A jury in Pima County Superior Court found Kyle Alegria guilty of the 2009 rape and murder of a 7-year-old neighbor.
The jury in Judge Deborah Bernini’s courtroom found Alegria guilty of first-degree murder, kidnapping and sexual contact with a minor under the age of 15 after hearing eight days of testimony.
Alegria killed Rhia Almeida, a friend of his younger brother’s who had come to the house to visit.
The girl was brutally beaten and stabbed before Alegria disposed of her body in the wash next to the home he lived at with his parents in Ajo.
Lawyers for Alegria, Brian Metcalf and Donald Klein, argued their client was guilty of the crimes but insane.
A psychiatrist who examined Alegria for the defense testified that he suffered from severe depression for many years.
San Francisco-based Dr.
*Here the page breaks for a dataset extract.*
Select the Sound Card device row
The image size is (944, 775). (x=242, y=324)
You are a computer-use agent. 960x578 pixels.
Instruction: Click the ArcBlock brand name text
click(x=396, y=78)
Pablo Stewart said Alegria’s depression at times left him nearly debilitated, suicidal and psychotic.
“Mr. Alegria was displaying behavior that was absolutely consistent with a person who is hearing voices,” Stewart said under cross-examination.
Deputy Pima County Attorney Rick Unklesbay disputed the doctor’s assessment, noting Pima County jail staff reported Alegria feigned suicidal ideations to avoid having to share a cell.
Unklesbay also pressed the doctor on whether a suicidal and psychotic person would endeavor to dispose of a corpse and hide evidence of a crime in the manner Alegria did after the killing.
Stewart said Alegria’s evasive behaviors didn’t necessarily mean he was cognizant that he’d done something wrong.
Unklesbay also noted Alegria denied killing Rhia to police and his family.
After the verdict on Thursday, in which the jury split on whether the first-degree murder was premeditated or felony murder, both sides argued before the jury about aggravating factors of the charge.
The jury found in favor of the prosecution, deciding Alegria had a substantial involvement in the crime; the crime was especially cruel and caused the victim pain and suffering; and the crime was done in an especially heinous or depraved manner.
The jury next has to determine mitigating factors of the first-degree murder conviction beginning today.
The defense plans to bring in additional witnesses for this phase, which could run well into next week.
After that, the sentencing phase of the trial begins, where Alegria faces the death penalty.